The 37-year-old from Twynholm in Scotland announced his decision ahead of this weekend’s British Grand Prix, which will be his 237th start.
The Red Bull Racing veteran made his debut with the Williams team in 1994 before joining McLaren two years later.
Coulthard remained with the Woking-based squad for nine seasons before joining Red Bull in 2005.
Coulthard’s break in Formula One came in the wake of Ayrton Senna’s death at the 1994 San Marino Grand Prix.
The Scot was promoted from his test driving duties at Williams to replace the Brazilian, making his debut at the Spanish Grand Prix.
His first victory in Formula One came at the 1995 Portuguese Grand Prix, while 12 more wins followed with McLaren between 1996 and 2004 – including double wins at the British and Monte Carlo Grands Prix.
His final win came at the 2003 Australian Grand Prix.

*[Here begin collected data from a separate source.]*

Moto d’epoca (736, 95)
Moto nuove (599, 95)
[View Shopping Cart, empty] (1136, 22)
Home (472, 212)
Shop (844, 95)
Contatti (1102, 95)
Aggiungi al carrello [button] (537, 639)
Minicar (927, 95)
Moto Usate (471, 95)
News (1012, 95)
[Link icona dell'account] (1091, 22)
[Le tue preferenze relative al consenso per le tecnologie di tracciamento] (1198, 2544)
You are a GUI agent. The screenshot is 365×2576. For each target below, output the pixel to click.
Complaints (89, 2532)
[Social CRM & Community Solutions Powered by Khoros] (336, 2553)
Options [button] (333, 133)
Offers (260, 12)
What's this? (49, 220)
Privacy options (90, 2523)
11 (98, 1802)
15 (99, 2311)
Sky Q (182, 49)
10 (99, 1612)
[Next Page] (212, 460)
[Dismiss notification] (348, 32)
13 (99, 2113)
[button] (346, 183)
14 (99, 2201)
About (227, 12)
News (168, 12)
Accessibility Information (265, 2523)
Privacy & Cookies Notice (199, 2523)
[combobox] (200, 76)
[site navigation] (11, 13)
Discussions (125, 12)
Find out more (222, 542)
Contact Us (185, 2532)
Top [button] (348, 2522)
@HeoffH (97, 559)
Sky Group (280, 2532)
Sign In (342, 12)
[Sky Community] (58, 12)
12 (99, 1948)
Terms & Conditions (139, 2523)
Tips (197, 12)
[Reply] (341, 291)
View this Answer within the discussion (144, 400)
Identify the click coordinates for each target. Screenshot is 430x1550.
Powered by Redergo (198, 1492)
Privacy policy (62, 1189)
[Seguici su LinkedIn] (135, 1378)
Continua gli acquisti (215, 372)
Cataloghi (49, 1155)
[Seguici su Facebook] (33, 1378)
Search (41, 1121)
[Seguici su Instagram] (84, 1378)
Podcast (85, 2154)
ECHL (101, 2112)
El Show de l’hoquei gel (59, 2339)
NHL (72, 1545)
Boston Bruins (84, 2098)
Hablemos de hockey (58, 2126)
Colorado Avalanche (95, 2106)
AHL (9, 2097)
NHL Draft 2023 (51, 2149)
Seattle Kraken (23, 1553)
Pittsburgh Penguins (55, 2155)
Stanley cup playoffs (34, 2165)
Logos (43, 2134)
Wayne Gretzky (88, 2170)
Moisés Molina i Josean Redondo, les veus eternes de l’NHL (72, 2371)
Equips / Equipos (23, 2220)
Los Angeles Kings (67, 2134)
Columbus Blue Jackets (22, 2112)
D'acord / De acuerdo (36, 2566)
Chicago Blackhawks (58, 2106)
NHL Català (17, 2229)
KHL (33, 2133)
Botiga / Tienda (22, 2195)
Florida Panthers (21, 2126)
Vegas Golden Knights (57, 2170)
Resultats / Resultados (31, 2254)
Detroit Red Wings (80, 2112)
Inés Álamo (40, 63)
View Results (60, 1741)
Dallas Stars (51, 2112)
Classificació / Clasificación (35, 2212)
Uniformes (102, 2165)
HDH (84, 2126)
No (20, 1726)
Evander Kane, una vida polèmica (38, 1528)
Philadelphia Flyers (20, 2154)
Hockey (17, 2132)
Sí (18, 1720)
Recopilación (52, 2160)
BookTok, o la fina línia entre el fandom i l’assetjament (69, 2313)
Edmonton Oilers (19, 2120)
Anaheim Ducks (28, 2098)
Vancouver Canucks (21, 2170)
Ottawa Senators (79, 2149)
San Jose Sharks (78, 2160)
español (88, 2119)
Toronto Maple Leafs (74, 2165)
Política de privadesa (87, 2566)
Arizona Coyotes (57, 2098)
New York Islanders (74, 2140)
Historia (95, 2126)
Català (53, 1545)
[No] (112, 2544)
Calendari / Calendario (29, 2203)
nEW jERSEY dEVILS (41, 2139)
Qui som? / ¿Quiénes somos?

To date, Coulthard has scored 62 podiums and 533 championship points.
“Working with David has been an absolute pleasure and his contribution to the team over the past four seasons has been significant,” said Red Bull Racing team principal Christian Horner.
“He is a consummate professional and I think that one of the key elements to the length of his career is the dedication he has applied and the commitment he has shown.
“He scored our first point, our first podium and was the first of our drivers to lead a grand prix. Within the team there is a huge amount of respect for David.
“His retirement brings to a close not just his career as a grand prix racing driver but also a chapter in the history of Formula One, if one considers the changes the sport has been through while he has been involved with it.”